REQUIRED WORK> Rewrite the records from the line that contains "Select the Sep 11, 2020 date" through the line that contains "point(629,289)", keeping every line, including the requests, and shift each answer coordinate by -149.

● ● ● ●

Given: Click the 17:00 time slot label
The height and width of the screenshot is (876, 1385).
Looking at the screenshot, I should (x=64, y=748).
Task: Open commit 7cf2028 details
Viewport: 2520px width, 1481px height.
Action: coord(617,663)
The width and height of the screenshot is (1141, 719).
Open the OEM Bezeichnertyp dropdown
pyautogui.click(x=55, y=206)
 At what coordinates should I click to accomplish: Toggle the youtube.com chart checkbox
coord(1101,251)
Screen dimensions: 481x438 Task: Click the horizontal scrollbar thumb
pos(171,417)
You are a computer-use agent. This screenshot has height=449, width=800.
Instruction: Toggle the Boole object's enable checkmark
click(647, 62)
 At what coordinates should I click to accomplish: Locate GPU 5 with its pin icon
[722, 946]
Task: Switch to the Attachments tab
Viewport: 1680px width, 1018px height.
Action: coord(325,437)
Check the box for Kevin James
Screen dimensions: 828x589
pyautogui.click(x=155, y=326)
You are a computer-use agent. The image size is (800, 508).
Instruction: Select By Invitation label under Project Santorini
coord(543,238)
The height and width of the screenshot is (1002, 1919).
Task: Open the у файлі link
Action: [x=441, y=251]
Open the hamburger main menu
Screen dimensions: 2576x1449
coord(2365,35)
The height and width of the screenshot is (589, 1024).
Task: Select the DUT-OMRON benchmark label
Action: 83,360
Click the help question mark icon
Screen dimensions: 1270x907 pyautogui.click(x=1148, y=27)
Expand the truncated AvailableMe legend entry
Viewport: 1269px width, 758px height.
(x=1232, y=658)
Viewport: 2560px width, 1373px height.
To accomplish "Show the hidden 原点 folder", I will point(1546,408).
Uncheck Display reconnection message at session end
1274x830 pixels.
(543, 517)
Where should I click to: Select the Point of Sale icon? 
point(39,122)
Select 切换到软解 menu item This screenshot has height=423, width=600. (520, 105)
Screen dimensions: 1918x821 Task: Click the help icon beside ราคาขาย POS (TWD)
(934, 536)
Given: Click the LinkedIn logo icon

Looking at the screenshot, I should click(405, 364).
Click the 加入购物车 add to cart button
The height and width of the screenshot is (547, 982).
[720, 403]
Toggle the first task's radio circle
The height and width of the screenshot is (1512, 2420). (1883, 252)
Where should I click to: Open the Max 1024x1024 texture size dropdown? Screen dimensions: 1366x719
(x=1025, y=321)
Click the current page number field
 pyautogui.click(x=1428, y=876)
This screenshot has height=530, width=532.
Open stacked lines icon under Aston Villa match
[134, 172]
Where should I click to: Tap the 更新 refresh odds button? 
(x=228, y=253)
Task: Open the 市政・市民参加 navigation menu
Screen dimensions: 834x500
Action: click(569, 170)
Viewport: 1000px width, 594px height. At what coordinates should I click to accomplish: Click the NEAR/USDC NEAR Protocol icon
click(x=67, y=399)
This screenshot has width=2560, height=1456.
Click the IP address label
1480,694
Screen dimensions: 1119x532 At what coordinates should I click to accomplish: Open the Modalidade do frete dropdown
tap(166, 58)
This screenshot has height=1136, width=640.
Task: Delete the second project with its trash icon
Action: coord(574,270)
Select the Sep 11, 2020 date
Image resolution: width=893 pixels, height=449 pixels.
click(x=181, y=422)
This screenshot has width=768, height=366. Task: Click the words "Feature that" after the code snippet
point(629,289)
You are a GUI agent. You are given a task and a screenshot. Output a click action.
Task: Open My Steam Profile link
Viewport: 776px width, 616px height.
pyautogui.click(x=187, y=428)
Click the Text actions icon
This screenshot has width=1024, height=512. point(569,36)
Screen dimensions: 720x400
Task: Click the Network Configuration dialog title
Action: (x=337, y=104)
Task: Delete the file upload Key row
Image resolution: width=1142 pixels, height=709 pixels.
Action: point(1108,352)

● ● ● ●

CORRECT OUTPUT>
Select the Sep 11, 2020 date
Image resolution: width=893 pixels, height=449 pixels.
click(x=32, y=273)
This screenshot has width=768, height=366. Task: Click the words "Feature that" after the code snippet
point(480,140)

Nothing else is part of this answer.